Items from a data source:
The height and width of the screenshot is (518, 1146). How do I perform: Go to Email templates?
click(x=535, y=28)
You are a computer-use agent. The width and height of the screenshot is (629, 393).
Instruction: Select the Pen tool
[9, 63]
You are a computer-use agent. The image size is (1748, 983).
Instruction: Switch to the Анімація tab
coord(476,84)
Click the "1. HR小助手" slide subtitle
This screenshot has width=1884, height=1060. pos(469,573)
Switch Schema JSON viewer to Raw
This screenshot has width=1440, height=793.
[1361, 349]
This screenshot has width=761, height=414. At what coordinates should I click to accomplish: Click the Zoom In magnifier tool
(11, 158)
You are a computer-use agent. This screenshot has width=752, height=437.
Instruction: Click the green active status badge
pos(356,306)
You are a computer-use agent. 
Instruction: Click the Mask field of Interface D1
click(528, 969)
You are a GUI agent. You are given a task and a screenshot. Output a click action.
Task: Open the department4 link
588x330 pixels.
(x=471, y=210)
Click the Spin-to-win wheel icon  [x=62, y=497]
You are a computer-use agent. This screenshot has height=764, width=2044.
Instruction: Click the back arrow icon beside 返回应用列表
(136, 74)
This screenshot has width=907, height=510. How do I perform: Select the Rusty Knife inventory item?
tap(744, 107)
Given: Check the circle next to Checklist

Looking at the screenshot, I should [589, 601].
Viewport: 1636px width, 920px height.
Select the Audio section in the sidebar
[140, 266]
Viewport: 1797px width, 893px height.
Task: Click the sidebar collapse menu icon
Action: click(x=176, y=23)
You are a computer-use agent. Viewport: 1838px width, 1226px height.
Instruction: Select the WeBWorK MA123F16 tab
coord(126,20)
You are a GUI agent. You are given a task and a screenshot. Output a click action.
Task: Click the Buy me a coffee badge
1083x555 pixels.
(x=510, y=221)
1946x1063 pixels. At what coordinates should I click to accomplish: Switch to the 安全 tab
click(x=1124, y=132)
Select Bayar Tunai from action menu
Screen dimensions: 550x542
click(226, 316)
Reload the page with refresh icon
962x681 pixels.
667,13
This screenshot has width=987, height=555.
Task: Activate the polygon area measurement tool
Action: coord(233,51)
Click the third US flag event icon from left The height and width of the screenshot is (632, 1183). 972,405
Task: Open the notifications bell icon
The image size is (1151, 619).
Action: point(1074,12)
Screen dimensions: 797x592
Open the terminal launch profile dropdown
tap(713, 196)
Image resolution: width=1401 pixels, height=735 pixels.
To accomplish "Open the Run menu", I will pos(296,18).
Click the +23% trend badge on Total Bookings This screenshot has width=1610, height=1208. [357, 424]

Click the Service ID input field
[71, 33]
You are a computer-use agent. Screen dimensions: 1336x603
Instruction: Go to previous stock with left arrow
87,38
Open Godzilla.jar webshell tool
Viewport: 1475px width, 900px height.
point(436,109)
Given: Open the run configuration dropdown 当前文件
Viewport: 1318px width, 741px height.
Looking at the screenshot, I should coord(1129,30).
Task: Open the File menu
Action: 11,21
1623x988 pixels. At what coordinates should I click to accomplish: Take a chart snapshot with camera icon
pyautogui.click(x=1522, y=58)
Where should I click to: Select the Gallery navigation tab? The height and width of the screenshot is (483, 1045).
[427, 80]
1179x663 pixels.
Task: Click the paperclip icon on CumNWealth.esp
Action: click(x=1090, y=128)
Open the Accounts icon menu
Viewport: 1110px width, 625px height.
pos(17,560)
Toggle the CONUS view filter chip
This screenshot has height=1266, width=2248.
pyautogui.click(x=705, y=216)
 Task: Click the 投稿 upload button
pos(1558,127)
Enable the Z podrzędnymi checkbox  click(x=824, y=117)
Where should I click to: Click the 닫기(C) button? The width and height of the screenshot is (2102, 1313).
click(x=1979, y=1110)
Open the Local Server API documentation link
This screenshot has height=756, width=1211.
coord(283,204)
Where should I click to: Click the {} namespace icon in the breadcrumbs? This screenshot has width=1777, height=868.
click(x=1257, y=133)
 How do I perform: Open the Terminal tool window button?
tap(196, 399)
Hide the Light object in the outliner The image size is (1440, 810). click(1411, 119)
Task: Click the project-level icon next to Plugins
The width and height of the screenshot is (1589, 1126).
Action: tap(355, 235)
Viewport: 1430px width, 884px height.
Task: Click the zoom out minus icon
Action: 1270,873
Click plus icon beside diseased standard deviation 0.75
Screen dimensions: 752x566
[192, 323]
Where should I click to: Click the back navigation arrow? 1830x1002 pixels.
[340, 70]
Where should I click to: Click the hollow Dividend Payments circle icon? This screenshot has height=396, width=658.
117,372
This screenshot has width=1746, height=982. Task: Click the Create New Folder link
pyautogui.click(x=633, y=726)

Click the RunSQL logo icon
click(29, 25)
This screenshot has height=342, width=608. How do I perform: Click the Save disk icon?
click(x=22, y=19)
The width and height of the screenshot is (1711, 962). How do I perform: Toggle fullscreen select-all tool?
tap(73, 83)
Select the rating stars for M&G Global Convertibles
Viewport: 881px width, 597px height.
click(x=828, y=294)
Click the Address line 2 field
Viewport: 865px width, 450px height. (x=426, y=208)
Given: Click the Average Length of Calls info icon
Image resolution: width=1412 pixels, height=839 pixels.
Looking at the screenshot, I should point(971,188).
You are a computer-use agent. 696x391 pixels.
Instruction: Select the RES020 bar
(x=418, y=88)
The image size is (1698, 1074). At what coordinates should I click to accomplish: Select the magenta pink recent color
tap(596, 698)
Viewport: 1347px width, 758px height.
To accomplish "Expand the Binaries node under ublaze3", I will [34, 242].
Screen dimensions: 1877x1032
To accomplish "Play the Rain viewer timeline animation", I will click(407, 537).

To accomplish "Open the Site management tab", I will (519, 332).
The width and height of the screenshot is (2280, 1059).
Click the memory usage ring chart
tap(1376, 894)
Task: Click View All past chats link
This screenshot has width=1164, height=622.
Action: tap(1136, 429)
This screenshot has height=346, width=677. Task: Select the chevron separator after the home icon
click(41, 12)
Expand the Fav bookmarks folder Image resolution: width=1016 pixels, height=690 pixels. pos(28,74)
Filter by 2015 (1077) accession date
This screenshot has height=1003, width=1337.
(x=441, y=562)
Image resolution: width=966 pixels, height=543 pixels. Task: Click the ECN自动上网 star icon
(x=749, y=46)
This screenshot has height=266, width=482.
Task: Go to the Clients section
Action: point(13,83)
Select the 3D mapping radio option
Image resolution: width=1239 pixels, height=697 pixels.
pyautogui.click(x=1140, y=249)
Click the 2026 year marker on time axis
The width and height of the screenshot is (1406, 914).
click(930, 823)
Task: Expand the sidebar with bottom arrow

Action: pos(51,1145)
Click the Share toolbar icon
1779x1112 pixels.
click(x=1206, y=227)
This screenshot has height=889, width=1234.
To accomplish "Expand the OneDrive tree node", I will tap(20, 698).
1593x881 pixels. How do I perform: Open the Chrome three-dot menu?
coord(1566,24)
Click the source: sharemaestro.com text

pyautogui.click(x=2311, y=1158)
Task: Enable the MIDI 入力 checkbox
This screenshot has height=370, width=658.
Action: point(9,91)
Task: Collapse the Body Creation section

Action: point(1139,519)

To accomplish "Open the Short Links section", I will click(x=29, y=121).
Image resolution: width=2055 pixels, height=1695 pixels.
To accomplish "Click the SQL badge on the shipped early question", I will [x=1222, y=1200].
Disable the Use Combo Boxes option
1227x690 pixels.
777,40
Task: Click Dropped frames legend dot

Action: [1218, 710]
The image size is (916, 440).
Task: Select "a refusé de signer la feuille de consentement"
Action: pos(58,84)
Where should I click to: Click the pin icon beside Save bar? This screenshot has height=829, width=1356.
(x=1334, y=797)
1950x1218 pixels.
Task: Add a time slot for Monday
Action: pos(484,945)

◆ **TASK TO CARRY OUT**: Show the lines above that have the word "checkbox".

◆ **ANSWER AREA**:
Enable the Z podrzędnymi checkbox  click(x=824, y=117)
Task: Enable the MIDI 入力 checkbox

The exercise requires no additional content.